Sydney recorded a substantial increase in the number of apartment projects being put on hold, with approvals declining over the year to April.
"Deferred and abandoned" apartment projects logged in New South Wales’ capital have climbed by 110% over the past year, said Steve Mann, the Urban Institute of Australia chief executive.
"That's 40,000 to 50,000 apartments," he told ABC News.
Some Sydney residential-focused builders have been cutting staff, as well as turning their attention to other areas of the industry or focussing on the commercial centre, according to a ABC News.
Developer Phillip George, the founder of Potter George Group, said that 50% of his projects were residential five years ago, but they amount to only a third now.
He had to change the focus of the business due to the banking royal commission, restrictions on foreign investment and Sydney's weakening residential market.
"Our rate of sales for residential is not where we want it to be, so we moved away to [focus on] commercial,” he told ABC News. "It's all about making money at the end of the day. We've all got bills to pay, and right now commercial is a far more viable option."

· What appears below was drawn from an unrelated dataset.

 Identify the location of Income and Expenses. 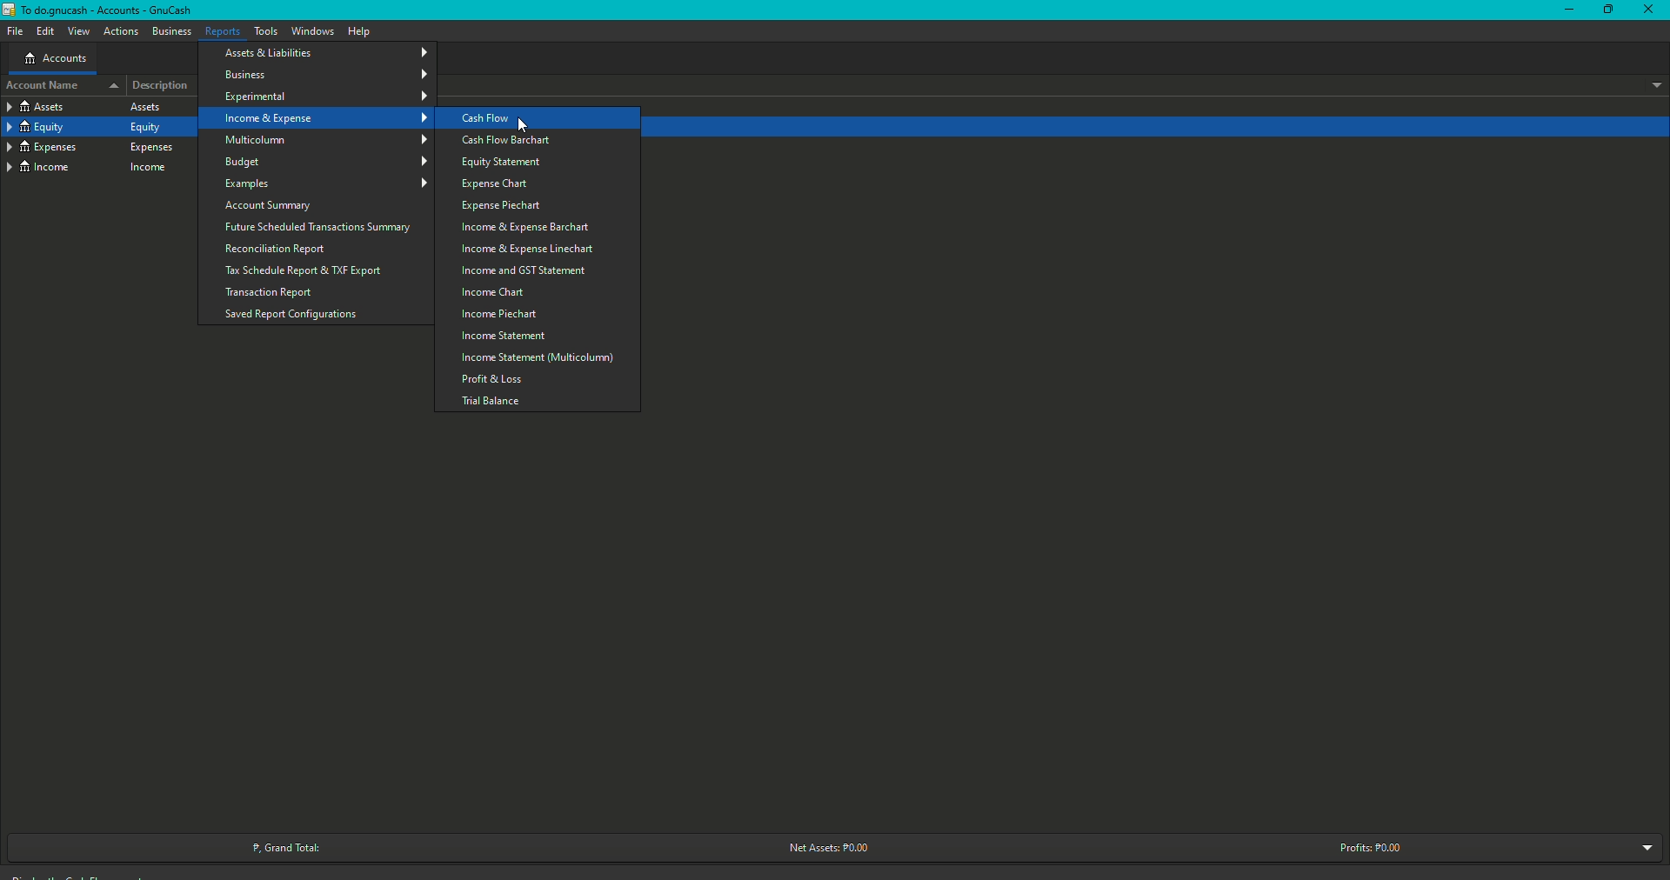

Data from the Australian Bureau of Statistics showed that 44,762 units were approved in NSW in the 12 months to April 2017. On the other hand, only 28,618 units were approved for construction across NSW— down by 36%— in the 12 months to end of April this year.
Mann said that the market is challenging for new developments. "We've also seen nearly two years now of price declines, record price declines, and that's very challenging in terms of jobs and supply of new construction,” he told ABC News.